◆ **Aim**:
Reproduce each of the following records word for word, omitting the pictures from your answer.

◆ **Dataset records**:

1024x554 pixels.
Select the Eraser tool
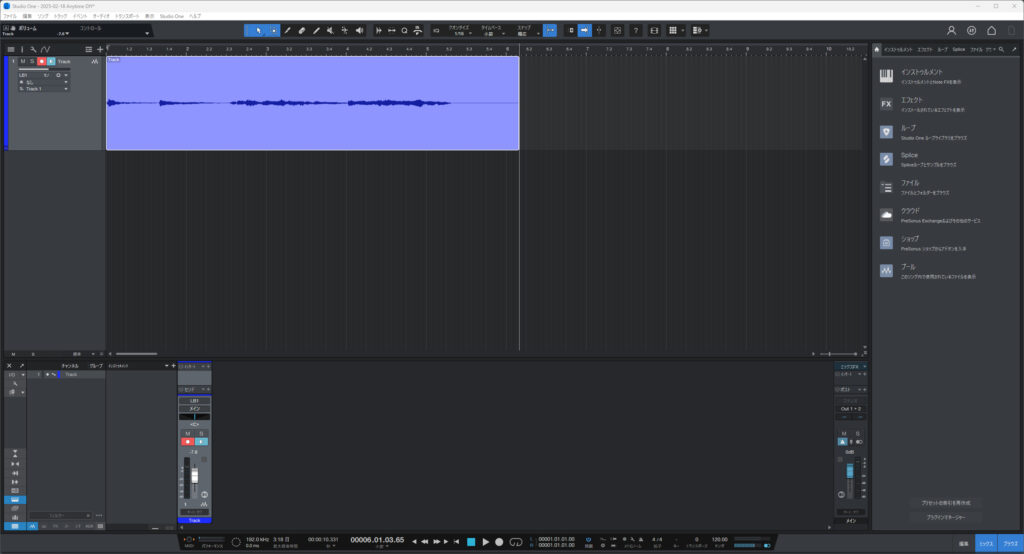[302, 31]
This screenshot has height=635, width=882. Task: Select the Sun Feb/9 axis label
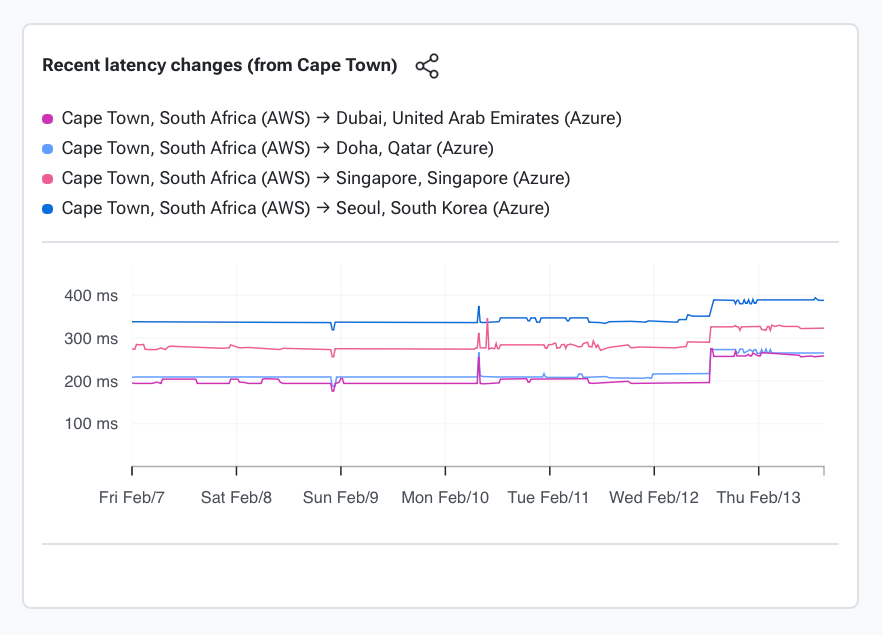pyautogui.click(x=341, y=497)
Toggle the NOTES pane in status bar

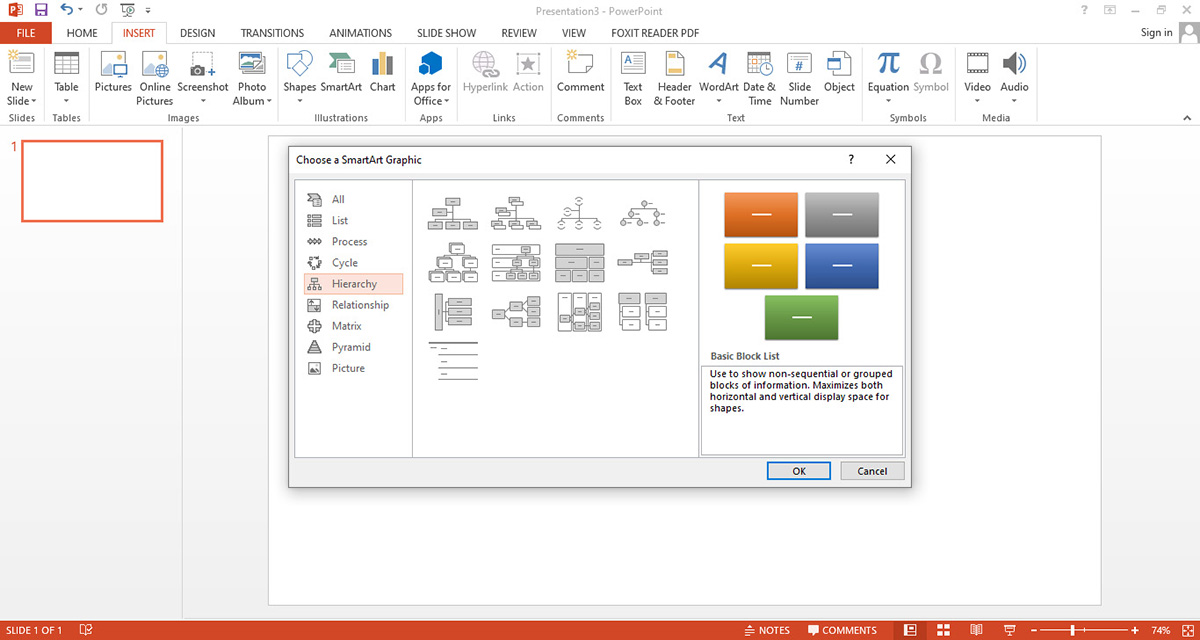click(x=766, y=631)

◆ **Correct output**:
1024x554 pixels.
Select the Eraser tool
[302, 31]
This screenshot has height=635, width=882. Task: Select the Sun Feb/9 axis label
pyautogui.click(x=341, y=497)
Toggle the NOTES pane in status bar

click(x=766, y=631)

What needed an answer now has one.